それを実行することが、創業した時に掲げた最初のビジョンに辿り着く1つの方法ですので、この消費行動を世の中に広めていきたいと思っています。
morich:女性だけではなく、ほかの層にも広げるということですね。
天沼:そのために今はレディースのファッションや「エアクロモール」の事業を広げています。同時に、メンズ、シニア、キッズなどのほかのエリアもそうですし、他社がサブスクリプションやファッションのレンタルサービスを広げることも、私たちが作りたい未来に近づくことです。
例えば今、自社で物流プラットフォームを作るのはかなり大変です。ですので、他社にも開放して、それを使っていただければと思っています。
morich:確かに在庫管理は大変ですね。
天沼:物流システムもすべてゼロからスクラッチで作ってきていますし、「WMS」と呼ばれている倉庫管理システムも作っていますので、これらを活用してもらうことで広がっていきます。

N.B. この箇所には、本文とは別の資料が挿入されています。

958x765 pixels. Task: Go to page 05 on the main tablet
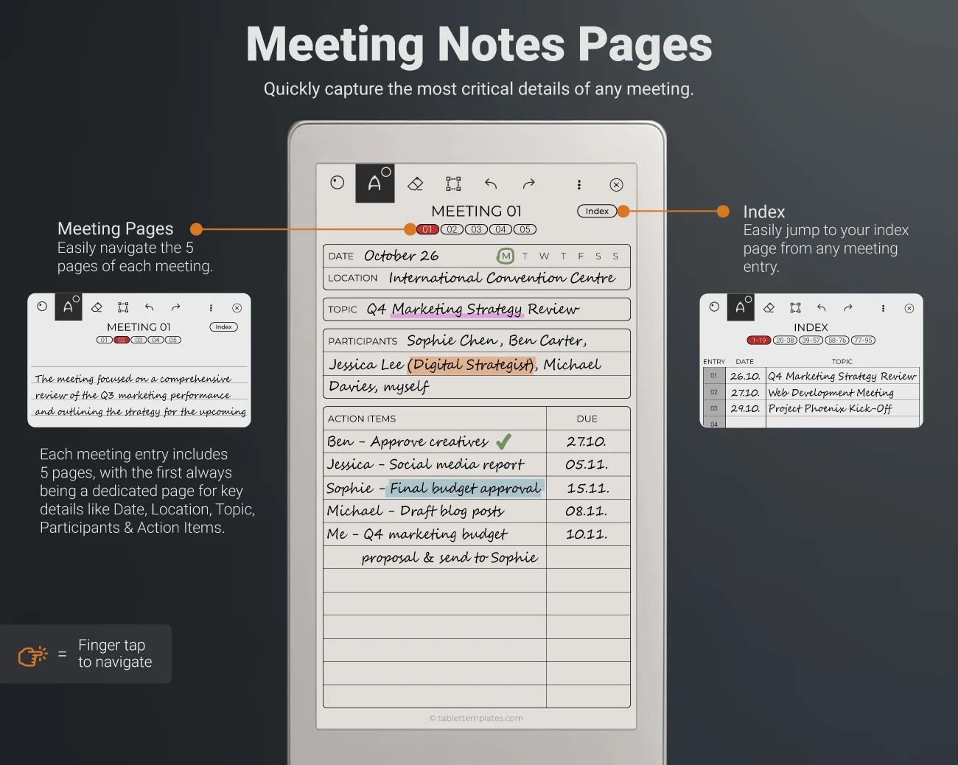pos(525,229)
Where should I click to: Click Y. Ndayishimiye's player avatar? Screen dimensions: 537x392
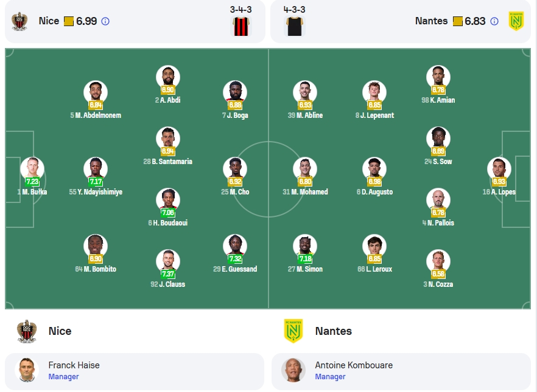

そうすると、世の中にファッションのレンタルやファッションのサブスクサービスが広がっていきます。競合を作ることになるかもしれませんが、それを作りたいです。
morich:小さいことは言っていられないということですね。
天沼:お客さまや社会に対して広げていきたいという思いがあり、最終的に、感動体験を提供できるようなUXが高いサービスであれば、お客さまに選んでいただけるはずです。そのために私たちはサービス改善していますので、未来において、必ずそれを実現してみせます。
morich:個人として目指すところはいかがですか?
天沼:会社はそこに向けて徐々に動きつつも、まだスタートラインに立っていないという感覚です。
個人は正直なところ、自分の可能性についてはあまりわかりません。私は、どちらかというと、未来に「これをやる」というよりは、自分が今日考えている最高の状態の自分と、明日はそこまで変わらないと思いますが、自分が経営者としても学ばせてもらい、人として成長した1ヶ月後に考えている自分の夢は変わっていくと思います。
今成し遂げていきたいイメージはありますが、逆に言うと、そこに向けて自分が今日1日どれだけ成長できるのか、人間として得られるものがたくさんあるかが大事かと思っています。
morich:私も一緒です。
天沼:真剣に向き合うということです。
人生のハイライトは今この瞬間
morich:「あなたのハイライトはいつですか?」と聞かれたら、今って答えられます。
天沼:今日です。
福谷:なるほど。
morich:今日ですよね?
天沼:はい。
morich:同じです(笑)。使ってください。「あなたのハイライトはいつですか?」「今です」という。
福谷:今です!
天沼:もちろん今以上になっていきますし、経験を積んでいきます。例えば私が今想像している自分の未来は、大学や高校の時に思い描いていた姿かというと、思い描けてはいるものの、見聞がない中ではどこかでとどまってしまうと思います。
それを夢として持ってそこに到達するのも素敵な姿ですが、逆に言うと、私はそこまで自分の可能性を信じていないのかもしれないです。
morich:いえいえ、スティーブ・ジョブズの言う「Connecting the dots」的な感じですよね。
天沼:そうですね。大好きな2つの言葉です。私はよく講演させていただく際に必ず最後に、スティーブ・ジョブズの「Connecting the dots」の話をします。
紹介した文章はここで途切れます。